Material shown Start Marker
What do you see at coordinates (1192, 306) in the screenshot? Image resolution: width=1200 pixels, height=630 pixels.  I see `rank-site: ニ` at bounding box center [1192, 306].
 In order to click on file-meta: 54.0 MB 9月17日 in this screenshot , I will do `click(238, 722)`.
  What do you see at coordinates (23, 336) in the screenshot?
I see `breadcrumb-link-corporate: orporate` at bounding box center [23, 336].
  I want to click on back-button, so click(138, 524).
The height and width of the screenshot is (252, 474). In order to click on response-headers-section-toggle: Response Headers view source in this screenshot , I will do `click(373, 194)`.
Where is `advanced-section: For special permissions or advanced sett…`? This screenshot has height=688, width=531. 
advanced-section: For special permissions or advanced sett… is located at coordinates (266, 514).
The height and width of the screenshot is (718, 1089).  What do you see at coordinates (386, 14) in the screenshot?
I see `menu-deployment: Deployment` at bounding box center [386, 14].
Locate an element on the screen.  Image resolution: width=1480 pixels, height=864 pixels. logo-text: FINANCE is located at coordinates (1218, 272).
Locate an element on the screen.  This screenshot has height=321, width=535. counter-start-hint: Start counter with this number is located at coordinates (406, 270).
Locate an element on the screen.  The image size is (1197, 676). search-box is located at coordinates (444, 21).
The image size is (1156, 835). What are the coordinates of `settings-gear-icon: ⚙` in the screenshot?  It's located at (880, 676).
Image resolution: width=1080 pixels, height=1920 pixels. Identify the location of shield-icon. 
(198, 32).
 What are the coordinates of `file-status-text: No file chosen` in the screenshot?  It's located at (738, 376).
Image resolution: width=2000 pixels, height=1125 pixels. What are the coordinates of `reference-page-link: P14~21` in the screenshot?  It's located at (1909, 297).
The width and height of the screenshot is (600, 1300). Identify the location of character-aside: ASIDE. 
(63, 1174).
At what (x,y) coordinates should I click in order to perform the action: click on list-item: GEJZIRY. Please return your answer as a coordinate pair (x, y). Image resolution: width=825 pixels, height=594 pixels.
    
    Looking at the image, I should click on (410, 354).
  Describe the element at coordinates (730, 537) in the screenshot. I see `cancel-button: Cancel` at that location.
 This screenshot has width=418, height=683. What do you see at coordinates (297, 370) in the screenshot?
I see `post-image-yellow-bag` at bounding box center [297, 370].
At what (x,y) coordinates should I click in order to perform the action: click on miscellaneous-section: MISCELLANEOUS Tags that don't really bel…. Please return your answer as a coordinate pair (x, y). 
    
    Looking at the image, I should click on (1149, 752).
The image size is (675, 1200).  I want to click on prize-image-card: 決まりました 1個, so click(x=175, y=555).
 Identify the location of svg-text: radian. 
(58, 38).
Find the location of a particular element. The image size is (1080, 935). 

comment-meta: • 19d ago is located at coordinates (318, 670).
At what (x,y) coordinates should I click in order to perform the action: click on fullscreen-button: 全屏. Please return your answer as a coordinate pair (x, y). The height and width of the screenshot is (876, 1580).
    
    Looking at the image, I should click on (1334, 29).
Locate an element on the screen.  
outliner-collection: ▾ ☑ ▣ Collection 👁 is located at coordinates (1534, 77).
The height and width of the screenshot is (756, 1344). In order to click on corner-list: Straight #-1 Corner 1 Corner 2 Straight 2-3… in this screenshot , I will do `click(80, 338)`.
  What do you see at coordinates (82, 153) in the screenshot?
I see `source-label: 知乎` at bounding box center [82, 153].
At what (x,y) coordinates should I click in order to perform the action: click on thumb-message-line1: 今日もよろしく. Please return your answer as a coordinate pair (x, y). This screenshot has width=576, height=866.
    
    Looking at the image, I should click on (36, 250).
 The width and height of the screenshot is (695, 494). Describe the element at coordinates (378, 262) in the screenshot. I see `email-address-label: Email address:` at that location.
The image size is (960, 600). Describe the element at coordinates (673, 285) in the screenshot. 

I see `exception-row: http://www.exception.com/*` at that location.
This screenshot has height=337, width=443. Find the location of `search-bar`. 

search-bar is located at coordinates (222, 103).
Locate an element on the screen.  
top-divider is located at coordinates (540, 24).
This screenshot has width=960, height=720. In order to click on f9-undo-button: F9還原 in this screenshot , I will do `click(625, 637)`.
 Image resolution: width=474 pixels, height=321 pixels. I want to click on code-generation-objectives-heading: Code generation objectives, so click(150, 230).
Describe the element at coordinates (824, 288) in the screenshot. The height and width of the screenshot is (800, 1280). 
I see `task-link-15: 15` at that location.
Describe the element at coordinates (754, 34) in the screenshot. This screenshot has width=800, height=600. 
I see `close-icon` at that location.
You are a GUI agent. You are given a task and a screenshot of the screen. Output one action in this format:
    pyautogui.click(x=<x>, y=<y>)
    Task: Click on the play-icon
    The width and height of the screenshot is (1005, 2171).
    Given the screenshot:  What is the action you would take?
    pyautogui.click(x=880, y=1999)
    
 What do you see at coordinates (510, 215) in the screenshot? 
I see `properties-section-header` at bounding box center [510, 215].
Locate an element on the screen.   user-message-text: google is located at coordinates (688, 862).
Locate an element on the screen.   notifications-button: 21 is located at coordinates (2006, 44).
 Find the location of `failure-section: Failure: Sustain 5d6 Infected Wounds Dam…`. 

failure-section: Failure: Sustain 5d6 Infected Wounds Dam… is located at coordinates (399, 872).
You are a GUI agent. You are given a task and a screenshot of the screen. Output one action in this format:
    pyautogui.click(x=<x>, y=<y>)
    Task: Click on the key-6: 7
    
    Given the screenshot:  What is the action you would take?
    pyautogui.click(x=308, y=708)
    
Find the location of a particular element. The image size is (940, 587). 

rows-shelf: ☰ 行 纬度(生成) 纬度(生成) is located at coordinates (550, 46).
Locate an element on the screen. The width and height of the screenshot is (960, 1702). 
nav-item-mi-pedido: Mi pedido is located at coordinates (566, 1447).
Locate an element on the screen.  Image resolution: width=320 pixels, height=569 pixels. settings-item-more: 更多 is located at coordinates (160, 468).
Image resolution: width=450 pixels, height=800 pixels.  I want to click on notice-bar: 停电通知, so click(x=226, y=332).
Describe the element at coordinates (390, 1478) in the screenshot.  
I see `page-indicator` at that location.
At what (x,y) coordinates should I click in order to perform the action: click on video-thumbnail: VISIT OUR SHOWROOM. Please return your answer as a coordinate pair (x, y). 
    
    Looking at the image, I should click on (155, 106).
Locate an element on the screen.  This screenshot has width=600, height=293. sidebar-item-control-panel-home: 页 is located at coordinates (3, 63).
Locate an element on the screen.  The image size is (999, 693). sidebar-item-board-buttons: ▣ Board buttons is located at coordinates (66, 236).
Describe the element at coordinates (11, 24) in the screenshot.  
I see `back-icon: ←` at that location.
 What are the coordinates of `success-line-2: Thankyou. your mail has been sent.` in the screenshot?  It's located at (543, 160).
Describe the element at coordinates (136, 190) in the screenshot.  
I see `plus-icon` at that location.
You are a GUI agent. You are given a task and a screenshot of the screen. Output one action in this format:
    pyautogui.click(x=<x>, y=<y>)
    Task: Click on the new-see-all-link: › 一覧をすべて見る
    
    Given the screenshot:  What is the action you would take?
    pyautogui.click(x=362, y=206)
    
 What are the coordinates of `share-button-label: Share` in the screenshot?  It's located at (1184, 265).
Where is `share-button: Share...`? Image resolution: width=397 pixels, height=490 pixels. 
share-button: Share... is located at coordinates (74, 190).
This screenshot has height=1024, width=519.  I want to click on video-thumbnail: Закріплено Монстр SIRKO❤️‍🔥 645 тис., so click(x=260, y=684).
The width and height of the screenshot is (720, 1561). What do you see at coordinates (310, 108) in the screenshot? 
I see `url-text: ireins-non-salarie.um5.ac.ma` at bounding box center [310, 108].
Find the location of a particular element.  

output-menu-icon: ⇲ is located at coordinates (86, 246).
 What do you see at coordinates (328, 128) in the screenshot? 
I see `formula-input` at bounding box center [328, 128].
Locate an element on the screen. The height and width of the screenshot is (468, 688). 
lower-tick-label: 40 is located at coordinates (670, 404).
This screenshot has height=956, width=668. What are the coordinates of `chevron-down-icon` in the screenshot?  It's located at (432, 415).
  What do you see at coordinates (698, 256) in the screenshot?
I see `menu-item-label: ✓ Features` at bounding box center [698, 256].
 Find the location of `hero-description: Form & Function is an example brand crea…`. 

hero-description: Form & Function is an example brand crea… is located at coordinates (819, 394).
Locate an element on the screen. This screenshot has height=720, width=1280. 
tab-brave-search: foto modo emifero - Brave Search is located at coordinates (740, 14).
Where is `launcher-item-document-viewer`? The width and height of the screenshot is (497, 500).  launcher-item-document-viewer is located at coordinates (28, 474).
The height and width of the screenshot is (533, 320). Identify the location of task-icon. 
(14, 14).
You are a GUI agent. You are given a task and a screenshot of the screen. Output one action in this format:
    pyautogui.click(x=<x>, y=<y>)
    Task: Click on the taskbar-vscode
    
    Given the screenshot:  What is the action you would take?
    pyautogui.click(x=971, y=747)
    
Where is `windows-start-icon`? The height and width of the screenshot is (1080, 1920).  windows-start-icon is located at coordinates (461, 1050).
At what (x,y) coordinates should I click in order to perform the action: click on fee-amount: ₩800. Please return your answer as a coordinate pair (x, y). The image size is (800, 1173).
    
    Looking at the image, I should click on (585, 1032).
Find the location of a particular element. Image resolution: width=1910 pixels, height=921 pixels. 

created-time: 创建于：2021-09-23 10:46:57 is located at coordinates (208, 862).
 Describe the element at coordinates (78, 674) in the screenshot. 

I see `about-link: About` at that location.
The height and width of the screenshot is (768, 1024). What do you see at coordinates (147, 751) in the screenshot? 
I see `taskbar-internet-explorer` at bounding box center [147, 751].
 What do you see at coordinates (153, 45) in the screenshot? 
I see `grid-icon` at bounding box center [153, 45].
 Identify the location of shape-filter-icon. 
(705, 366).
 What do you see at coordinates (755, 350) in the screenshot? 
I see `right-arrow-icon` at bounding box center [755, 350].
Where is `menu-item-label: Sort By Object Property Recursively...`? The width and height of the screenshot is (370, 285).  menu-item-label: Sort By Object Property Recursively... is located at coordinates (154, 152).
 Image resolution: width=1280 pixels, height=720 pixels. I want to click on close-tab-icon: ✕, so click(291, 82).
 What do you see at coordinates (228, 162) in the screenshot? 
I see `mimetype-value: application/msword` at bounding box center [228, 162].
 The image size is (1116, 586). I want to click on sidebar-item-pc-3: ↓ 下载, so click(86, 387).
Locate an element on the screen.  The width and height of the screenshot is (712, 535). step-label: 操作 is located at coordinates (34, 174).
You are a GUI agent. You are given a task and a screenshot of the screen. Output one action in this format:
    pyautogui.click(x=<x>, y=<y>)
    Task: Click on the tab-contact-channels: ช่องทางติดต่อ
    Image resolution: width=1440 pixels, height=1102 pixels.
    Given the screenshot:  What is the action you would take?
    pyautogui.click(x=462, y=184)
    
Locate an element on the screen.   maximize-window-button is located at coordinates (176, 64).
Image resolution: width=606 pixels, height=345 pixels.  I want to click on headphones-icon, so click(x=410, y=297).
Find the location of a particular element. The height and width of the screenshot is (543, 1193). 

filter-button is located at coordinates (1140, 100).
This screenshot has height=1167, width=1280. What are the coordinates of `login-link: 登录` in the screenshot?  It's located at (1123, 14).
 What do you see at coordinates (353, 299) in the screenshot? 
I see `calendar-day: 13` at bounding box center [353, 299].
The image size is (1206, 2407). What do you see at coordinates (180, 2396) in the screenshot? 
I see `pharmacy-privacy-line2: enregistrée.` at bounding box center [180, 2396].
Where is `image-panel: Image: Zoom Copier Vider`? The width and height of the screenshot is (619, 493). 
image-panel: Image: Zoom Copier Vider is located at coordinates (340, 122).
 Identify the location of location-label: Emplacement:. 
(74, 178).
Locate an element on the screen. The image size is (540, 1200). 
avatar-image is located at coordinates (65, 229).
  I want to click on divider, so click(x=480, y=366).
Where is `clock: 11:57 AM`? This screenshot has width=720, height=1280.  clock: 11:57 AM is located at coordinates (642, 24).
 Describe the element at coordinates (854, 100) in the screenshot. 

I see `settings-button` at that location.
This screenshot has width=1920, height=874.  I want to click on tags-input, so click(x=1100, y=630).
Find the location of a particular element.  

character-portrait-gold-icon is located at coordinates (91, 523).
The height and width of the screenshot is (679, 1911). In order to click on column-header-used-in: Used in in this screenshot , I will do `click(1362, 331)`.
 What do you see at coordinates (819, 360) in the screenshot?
Material shown End Marker
**Task description**
Copy out the items starting at the line that contains "Find the location of a particular element. The height" and ending at the last item, keeping every line exactly as it appears.

**Exercise solution**
Find the location of a particular element. The height and width of the screenshot is (543, 1193). 

filter-button is located at coordinates (1140, 100).
This screenshot has height=1167, width=1280. What are the coordinates of `login-link: 登录` in the screenshot?  It's located at (1123, 14).
 What do you see at coordinates (353, 299) in the screenshot? 
I see `calendar-day: 13` at bounding box center [353, 299].
The image size is (1206, 2407). What do you see at coordinates (180, 2396) in the screenshot? 
I see `pharmacy-privacy-line2: enregistrée.` at bounding box center [180, 2396].
Where is `image-panel: Image: Zoom Copier Vider`? The width and height of the screenshot is (619, 493). 
image-panel: Image: Zoom Copier Vider is located at coordinates (340, 122).
 Identify the location of location-label: Emplacement:. 
(74, 178).
Locate an element on the screen. The image size is (540, 1200). 
avatar-image is located at coordinates (65, 229).
  I want to click on divider, so click(x=480, y=366).
Where is `clock: 11:57 AM`? This screenshot has width=720, height=1280.  clock: 11:57 AM is located at coordinates (642, 24).
 Describe the element at coordinates (854, 100) in the screenshot. 

I see `settings-button` at that location.
This screenshot has width=1920, height=874.  I want to click on tags-input, so click(x=1100, y=630).
Find the location of a particular element.  

character-portrait-gold-icon is located at coordinates (91, 523).
The height and width of the screenshot is (679, 1911). In order to click on column-header-used-in: Used in in this screenshot , I will do `click(1362, 331)`.
 What do you see at coordinates (819, 360) in the screenshot?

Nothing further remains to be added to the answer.